It has been found that several members of TLR family activate production of type I IFN following ligand stimulation in various cell types [48]. TLR3 and TLR4, which recognize viral dsRNA and Gram negative bacterial lipopolysaccharide, can induce certain signaling pathways, including type I IFN production [49]. MyD88 plays an important role in the initiation of the innate immune response to M. tuberculosis. On reception to this molecule, TLR4 can induce intracellular signals through a pathway which is mediated by the adaptor molecule Toll/IL-1R (TIR) domain-containing adapter inducing IFN-β (TRIF). TLR4 induced autophagy has an important role in the phagosome-lysosome fusion, a process impaired by M. tuberculosis [50].

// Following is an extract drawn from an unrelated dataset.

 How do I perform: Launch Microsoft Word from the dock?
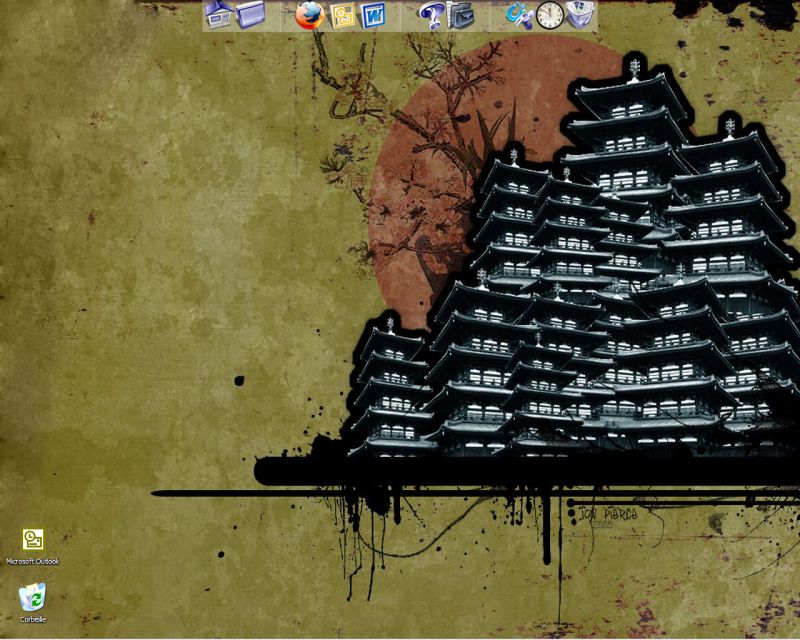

Of the particularly importance is a MyD88 dependent pathway activated by TLR7, TLR8 and TLR 9 leading to type I IFN production. This induction seems to occur in certain dendritic cell subtypes, for instance plasmacytiod dendritic cells, also known as interferon-producing cells [51].

After the interaction of specific mycobacterial components with TLRs, signaling pathways involving MyD88 are triggered [52]. After this initiation, IL-1 Receptor-Associated Kinases (IRAK), TNF Receptor-Associated Factor (TRAF) 6, TGF-β-Activated Protein Kinase 1 (TAK1) and Mitogen-Activated Protein (MAP) kinase, activate signal cascade leading to activation and nuclear translocation of NF-κB [53]. The activation of NF-κB leads to transcription of genes involved in the activation of the in innate immune response, and to the production of proinflammatory cytokines like TNF, IL-1β, IL-12 and nitric oxide [54].

In the activation of the innate immune response to M. tuberculosis important role have TLR2, TLR4 and TLR9 and possibly TLR8 [17,55]. In vitro studies showed that IL-12 release induced by M. tuberculosis components in dendritic cells was TLR9 dependent [12].

Recently it was confirmed that IFN type I contribute to protection in many bacterial infections [56], but there is growing evidence that it can impair the protection against some intracellular bacteria. In previously published study it has been shown that addition of exogenous IFN type I or its induction through TLR3 agonist polyI:C lead to decreasing of bacterial infection control and to increasing susceptibility to disease [57].

IFN Type I in Immune Response to M. tuberculosis

Infection of various cell types with M. tuberculosis has been shown to induce both IFN-α and IFN-β synthesis [15]. It has been found that infection with hyper virulent strain of M. tuberculosis induces higher level of IFN-α than normal strain and kills infected mice more faster [57]. Although


the production of Th1 cytokines was lower in mice infected with the hyper virulent strain, the simultaneous administration of IFN-γ in infected animals had no effects on survival. The administration of type I IFNs further enhanced death caused by the M. tuberculosis [57].

It has been observed that early death of infected mice induced by virulent M. tuberculosis strain may be partially due to the failure to induce a proper Th1 response, but it can be also partially due to production of type I IFNs [57].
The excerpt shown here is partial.